Data excerpts
————————

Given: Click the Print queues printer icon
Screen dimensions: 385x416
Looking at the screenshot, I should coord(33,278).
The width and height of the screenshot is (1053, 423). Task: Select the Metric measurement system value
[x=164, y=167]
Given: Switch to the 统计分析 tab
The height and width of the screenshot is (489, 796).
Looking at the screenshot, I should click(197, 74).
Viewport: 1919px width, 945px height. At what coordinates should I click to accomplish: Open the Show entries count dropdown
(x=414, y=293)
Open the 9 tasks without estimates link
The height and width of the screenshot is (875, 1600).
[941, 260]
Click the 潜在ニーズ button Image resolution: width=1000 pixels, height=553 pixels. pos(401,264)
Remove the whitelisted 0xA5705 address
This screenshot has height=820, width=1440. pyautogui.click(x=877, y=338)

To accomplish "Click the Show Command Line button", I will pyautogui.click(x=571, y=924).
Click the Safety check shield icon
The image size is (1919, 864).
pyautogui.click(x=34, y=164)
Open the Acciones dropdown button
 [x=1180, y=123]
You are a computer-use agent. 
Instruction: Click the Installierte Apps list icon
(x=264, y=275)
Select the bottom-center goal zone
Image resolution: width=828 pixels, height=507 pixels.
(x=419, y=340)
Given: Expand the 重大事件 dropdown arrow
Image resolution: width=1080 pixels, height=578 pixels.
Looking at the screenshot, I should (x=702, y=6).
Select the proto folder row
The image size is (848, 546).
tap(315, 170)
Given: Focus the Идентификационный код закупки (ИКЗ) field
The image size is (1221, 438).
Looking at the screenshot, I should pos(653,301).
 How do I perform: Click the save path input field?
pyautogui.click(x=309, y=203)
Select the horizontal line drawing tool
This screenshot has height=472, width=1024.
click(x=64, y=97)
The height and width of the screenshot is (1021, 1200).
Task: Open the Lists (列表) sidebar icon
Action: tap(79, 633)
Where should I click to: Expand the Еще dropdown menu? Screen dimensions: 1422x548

————————

YOUR TASK:
Write out the lines from the one containing "Image resolution: width=1080" through the last line of the records above. Include both of those lines and nothing else.

EXPECTED ANSWER:
Image resolution: width=1080 pixels, height=578 pixels.
Looking at the screenshot, I should (x=702, y=6).
Select the proto folder row
The image size is (848, 546).
tap(315, 170)
Given: Focus the Идентификационный код закупки (ИКЗ) field
The image size is (1221, 438).
Looking at the screenshot, I should pos(653,301).
 How do I perform: Click the save path input field?
pyautogui.click(x=309, y=203)
Select the horizontal line drawing tool
This screenshot has height=472, width=1024.
click(x=64, y=97)
The height and width of the screenshot is (1021, 1200).
Task: Open the Lists (列表) sidebar icon
Action: tap(79, 633)
Where should I click to: Expand the Еще dropdown menu? Screen dimensions: 1422x548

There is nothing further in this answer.